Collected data
● ● ●
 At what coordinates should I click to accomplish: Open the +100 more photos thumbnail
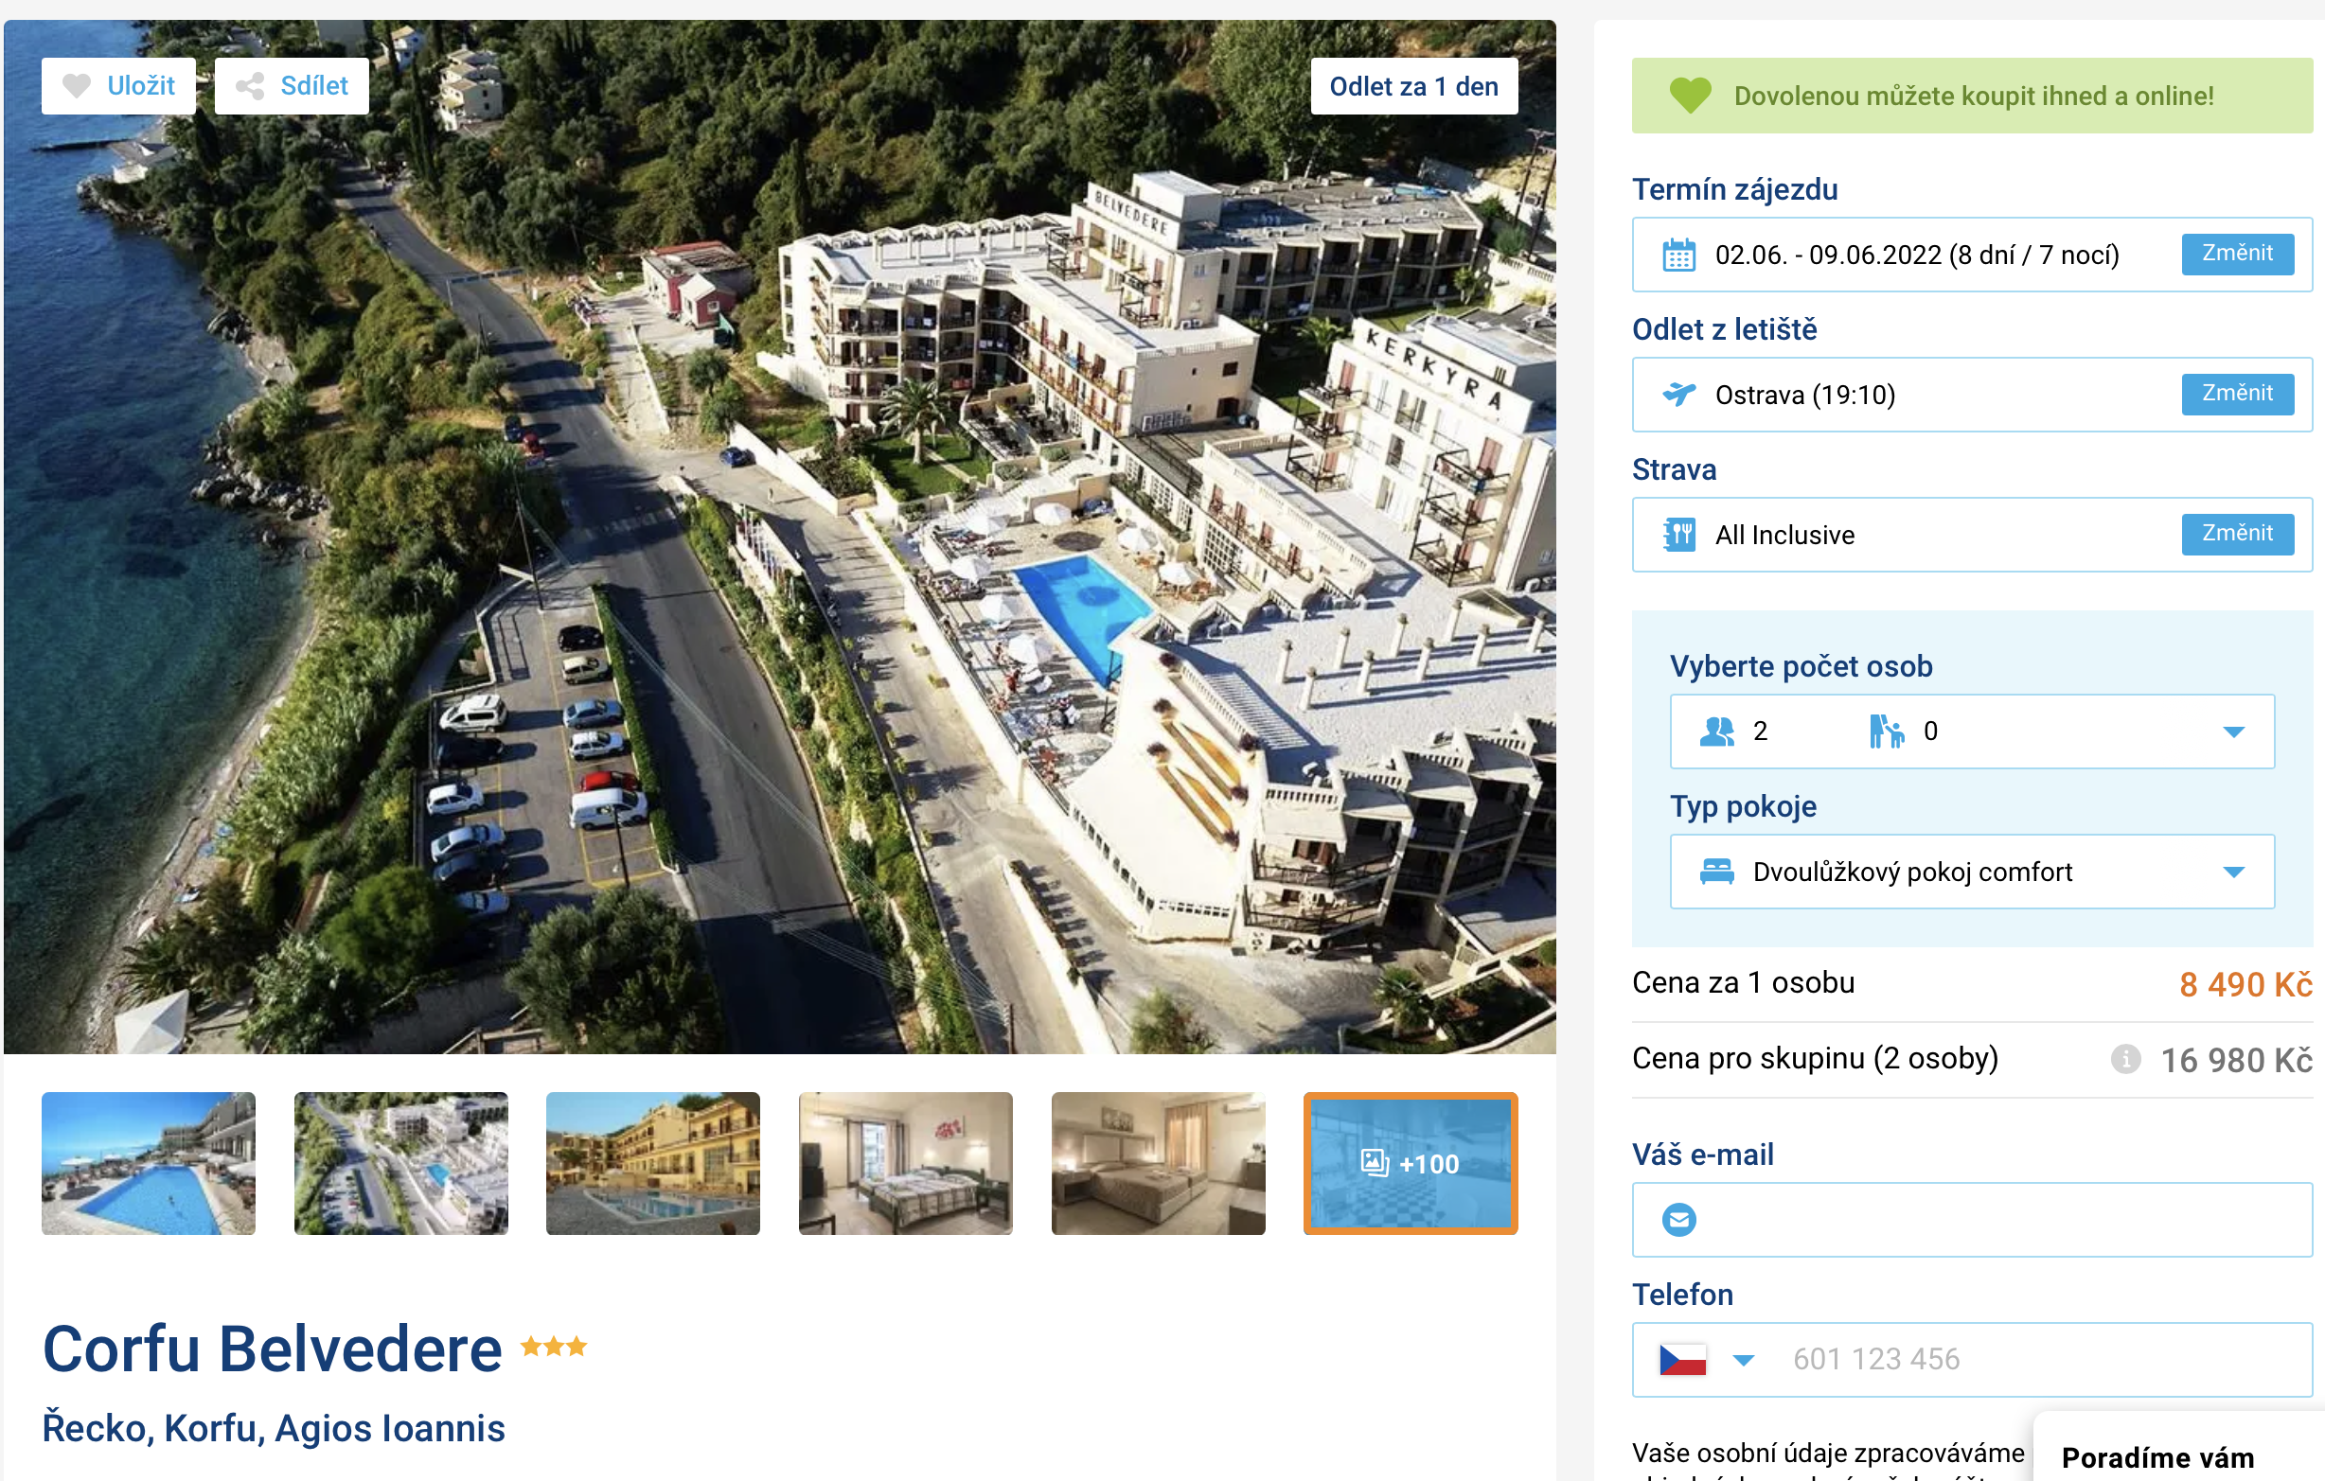point(1410,1163)
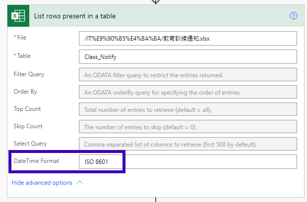Open the DateTime Format ISO 8601 dropdown
This screenshot has width=307, height=202.
click(x=188, y=162)
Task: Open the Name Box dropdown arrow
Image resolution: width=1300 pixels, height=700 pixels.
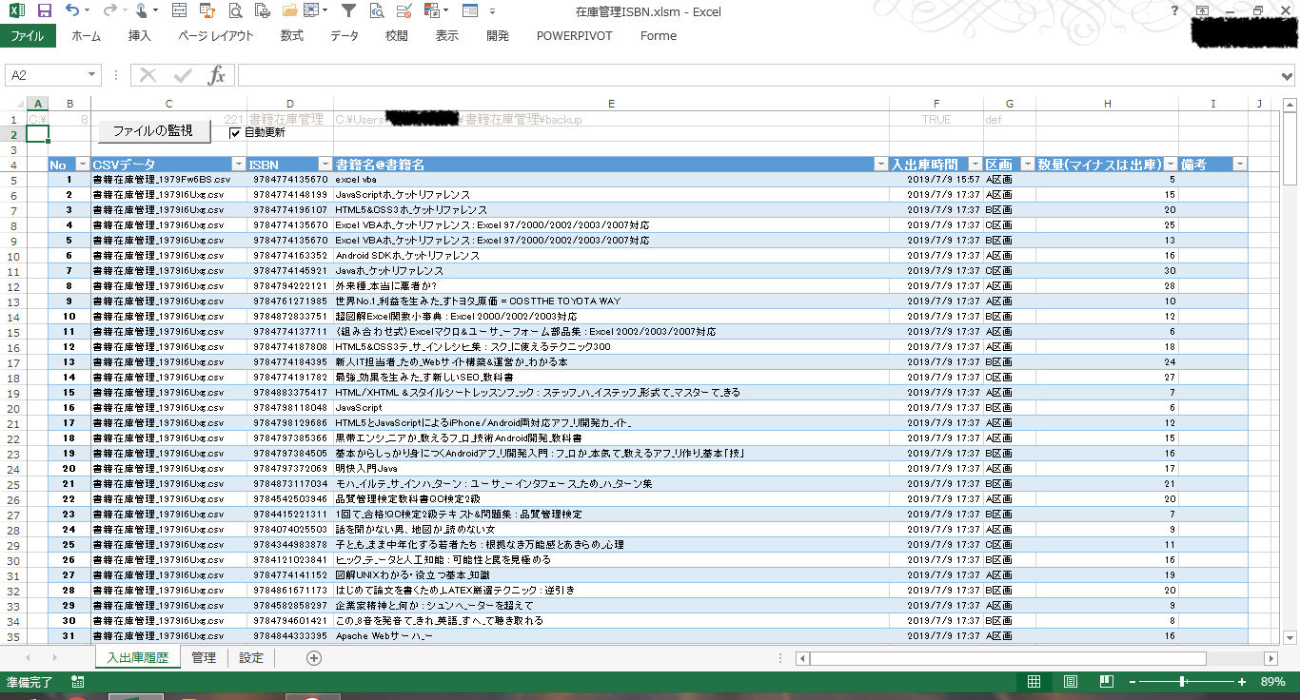Action: (x=92, y=75)
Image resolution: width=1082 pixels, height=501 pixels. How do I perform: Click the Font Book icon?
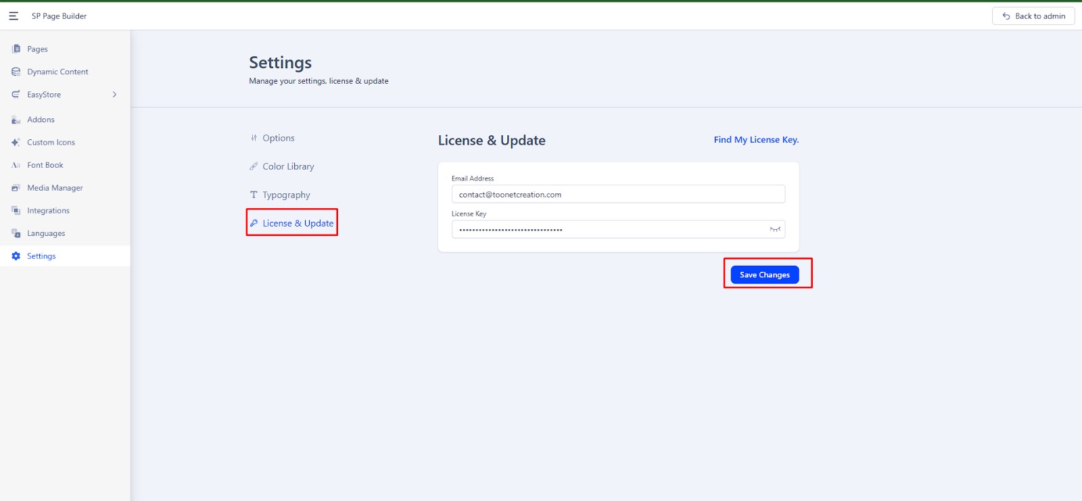(16, 165)
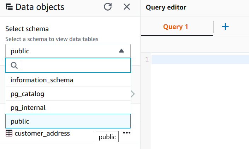This screenshot has height=149, width=249.
Task: Click into line 1 of query editor
Action: point(200,60)
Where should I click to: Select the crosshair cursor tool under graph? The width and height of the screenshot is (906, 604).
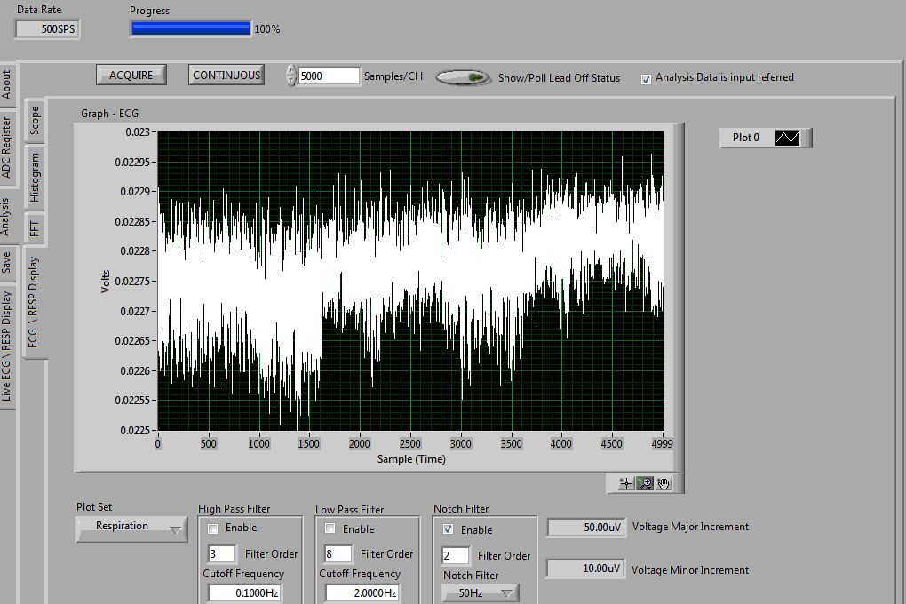(x=626, y=483)
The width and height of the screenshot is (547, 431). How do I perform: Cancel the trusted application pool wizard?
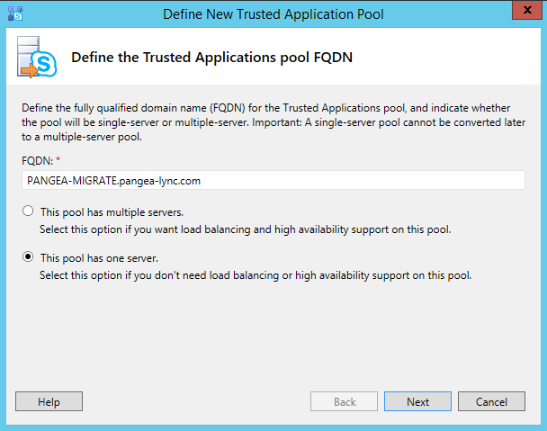(491, 401)
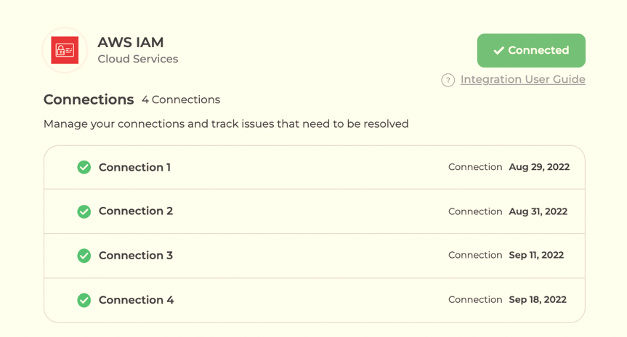Click the Aug 31, 2022 connection date
The image size is (627, 337).
(x=538, y=211)
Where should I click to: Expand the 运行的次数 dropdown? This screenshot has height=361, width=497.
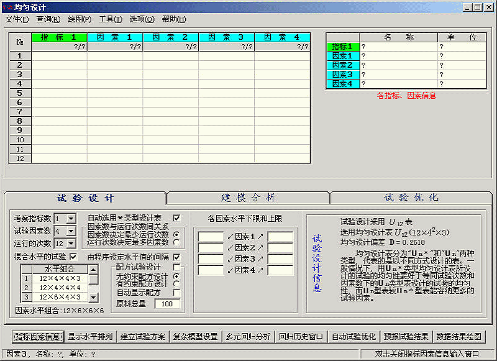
● ● ●
• Work to be completed: Transcribe each entry above character for character, omitting pictures.

• Task answer:
 At what coordinates should I click to accomplish: Open the +100 more photos thumbnail
point(1410,1163)
Open the DateTime Format ISO 8601 dropdown
This screenshot has width=307, height=202.
click(x=188, y=162)
Task: Open the Name Box dropdown arrow
Image resolution: width=1300 pixels, height=700 pixels.
Action: (x=92, y=75)
Image resolution: width=1082 pixels, height=501 pixels. How do I perform: Click the Font Book icon?
(16, 165)
This screenshot has height=149, width=249.
Task: Click into line 1 of query editor
Action: point(200,60)
Where should I click to: Select the crosshair cursor tool under graph? The width and height of the screenshot is (906, 604).
(x=626, y=483)
The width and height of the screenshot is (547, 431). How do I perform: Cancel the trusted application pool wizard?
(491, 401)
Click the Aug 31, 2022 connection date
The image size is (627, 337).
(x=538, y=211)
Where should I click to: Expand the 运行的次数 dropdown? This screenshot has height=361, width=497.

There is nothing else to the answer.